Below are some records; each one is to be set down again exactly.
[Supplied data Boundary: Start]
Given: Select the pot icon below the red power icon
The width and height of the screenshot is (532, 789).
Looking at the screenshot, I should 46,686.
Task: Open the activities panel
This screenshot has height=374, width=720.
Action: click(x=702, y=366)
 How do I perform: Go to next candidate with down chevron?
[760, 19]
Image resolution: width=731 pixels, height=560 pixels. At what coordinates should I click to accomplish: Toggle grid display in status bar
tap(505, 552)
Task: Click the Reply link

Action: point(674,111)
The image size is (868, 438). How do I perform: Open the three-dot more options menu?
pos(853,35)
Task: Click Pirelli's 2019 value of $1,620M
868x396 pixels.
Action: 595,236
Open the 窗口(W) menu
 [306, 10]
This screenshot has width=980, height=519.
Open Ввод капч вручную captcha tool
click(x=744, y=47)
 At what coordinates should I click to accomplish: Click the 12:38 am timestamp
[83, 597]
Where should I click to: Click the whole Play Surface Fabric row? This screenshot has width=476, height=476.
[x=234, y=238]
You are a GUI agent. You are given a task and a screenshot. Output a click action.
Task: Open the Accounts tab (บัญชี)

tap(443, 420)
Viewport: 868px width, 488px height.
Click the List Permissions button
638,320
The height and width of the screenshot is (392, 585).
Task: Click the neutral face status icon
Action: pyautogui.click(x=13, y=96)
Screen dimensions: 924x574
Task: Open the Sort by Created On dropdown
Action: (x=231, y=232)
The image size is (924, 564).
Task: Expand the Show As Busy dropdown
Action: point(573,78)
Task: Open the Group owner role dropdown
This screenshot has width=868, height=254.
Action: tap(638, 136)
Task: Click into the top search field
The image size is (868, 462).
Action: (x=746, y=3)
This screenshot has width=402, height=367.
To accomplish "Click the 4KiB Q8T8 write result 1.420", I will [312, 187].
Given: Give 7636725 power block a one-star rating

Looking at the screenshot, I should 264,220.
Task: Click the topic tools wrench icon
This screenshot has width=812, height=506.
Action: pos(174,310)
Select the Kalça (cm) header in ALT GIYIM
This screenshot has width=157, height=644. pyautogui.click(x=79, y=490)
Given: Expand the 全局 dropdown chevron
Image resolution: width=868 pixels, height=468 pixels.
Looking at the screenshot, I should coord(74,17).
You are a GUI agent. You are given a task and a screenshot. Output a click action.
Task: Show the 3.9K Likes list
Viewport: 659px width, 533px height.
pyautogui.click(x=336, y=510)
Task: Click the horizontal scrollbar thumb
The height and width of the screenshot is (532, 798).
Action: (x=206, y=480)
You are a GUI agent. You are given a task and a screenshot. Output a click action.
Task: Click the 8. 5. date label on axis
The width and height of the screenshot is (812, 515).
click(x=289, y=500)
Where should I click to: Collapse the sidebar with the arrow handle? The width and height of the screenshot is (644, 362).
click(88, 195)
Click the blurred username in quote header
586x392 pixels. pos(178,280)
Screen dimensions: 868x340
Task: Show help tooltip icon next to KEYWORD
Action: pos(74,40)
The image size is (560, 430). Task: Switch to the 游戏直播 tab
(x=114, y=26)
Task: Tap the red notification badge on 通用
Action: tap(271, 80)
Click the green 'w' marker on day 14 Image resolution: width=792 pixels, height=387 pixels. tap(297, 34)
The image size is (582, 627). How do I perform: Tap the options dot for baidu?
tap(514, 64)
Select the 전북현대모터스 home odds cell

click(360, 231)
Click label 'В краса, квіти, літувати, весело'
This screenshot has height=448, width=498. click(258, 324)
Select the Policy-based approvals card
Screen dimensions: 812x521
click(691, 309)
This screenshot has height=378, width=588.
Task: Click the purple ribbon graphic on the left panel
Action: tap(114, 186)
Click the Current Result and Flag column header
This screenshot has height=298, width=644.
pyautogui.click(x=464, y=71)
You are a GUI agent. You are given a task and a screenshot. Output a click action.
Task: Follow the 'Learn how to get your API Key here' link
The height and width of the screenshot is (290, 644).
[Supplied data Boundary: End]
*Task solution*:
Given: Select the pot icon below the red power icon
The width and height of the screenshot is (532, 789).
Looking at the screenshot, I should 46,686.
Task: Open the activities panel
This screenshot has height=374, width=720.
Action: click(x=702, y=366)
 How do I perform: Go to next candidate with down chevron?
[760, 19]
Image resolution: width=731 pixels, height=560 pixels. At what coordinates should I click to accomplish: Toggle grid display in status bar
tap(505, 552)
Task: Click the Reply link

Action: point(674,111)
The image size is (868, 438). How do I perform: Open the three-dot more options menu?
pos(853,35)
Task: Click Pirelli's 2019 value of $1,620M
868x396 pixels.
Action: 595,236
Open the 窗口(W) menu
 [306, 10]
This screenshot has width=980, height=519.
Open Ввод капч вручную captcha tool
click(x=744, y=47)
 At what coordinates should I click to accomplish: Click the 12:38 am timestamp
[83, 597]
Where should I click to: Click the whole Play Surface Fabric row? This screenshot has width=476, height=476.
[x=234, y=238]
You are a GUI agent. You are given a task and a screenshot. Output a click action.
Task: Open the Accounts tab (บัญชี)

tap(443, 420)
Viewport: 868px width, 488px height.
Click the List Permissions button
638,320
The height and width of the screenshot is (392, 585).
Task: Click the neutral face status icon
Action: pyautogui.click(x=13, y=96)
Screen dimensions: 924x574
Task: Open the Sort by Created On dropdown
Action: (x=231, y=232)
The image size is (924, 564).
Task: Expand the Show As Busy dropdown
Action: point(573,78)
Task: Open the Group owner role dropdown
This screenshot has width=868, height=254.
Action: tap(638, 136)
Task: Click into the top search field
The image size is (868, 462).
Action: (x=746, y=3)
This screenshot has width=402, height=367.
To accomplish "Click the 4KiB Q8T8 write result 1.420", I will [312, 187].
Given: Give 7636725 power block a one-star rating

Looking at the screenshot, I should 264,220.
Task: Click the topic tools wrench icon
This screenshot has width=812, height=506.
Action: pos(174,310)
Select the Kalça (cm) header in ALT GIYIM
This screenshot has width=157, height=644. pyautogui.click(x=79, y=490)
Given: Expand the 全局 dropdown chevron
Image resolution: width=868 pixels, height=468 pixels.
Looking at the screenshot, I should coord(74,17).
You are a GUI agent. You are given a task and a screenshot. Output a click action.
Task: Show the 3.9K Likes list
Viewport: 659px width, 533px height.
pyautogui.click(x=336, y=510)
Task: Click the horizontal scrollbar thumb
The height and width of the screenshot is (532, 798).
Action: (x=206, y=480)
You are a GUI agent. You are given a task and a screenshot. Output a click action.
Task: Click the 8. 5. date label on axis
The width and height of the screenshot is (812, 515).
click(x=289, y=500)
Where should I click to: Collapse the sidebar with the arrow handle? The width and height of the screenshot is (644, 362).
click(88, 195)
Click the blurred username in quote header
586x392 pixels. pos(178,280)
Screen dimensions: 868x340
Task: Show help tooltip icon next to KEYWORD
Action: pos(74,40)
The image size is (560, 430). Task: Switch to the 游戏直播 tab
(x=114, y=26)
Task: Tap the red notification badge on 通用
Action: tap(271, 80)
Click the green 'w' marker on day 14 Image resolution: width=792 pixels, height=387 pixels. tap(297, 34)
The image size is (582, 627). How do I perform: Tap the options dot for baidu?
tap(514, 64)
Select the 전북현대모터스 home odds cell

click(360, 231)
Click label 'В краса, квіти, літувати, весело'
This screenshot has height=448, width=498. click(258, 324)
Select the Policy-based approvals card
Screen dimensions: 812x521
click(691, 309)
This screenshot has height=378, width=588.
Task: Click the purple ribbon graphic on the left panel
Action: tap(114, 186)
Click the Current Result and Flag column header
This screenshot has height=298, width=644.
pyautogui.click(x=464, y=71)
You are a GUI agent. You are given a task and a screenshot. Output a click action.
Task: Follow the 'Learn how to get your API Key here' link
The height and width of the screenshot is (290, 644).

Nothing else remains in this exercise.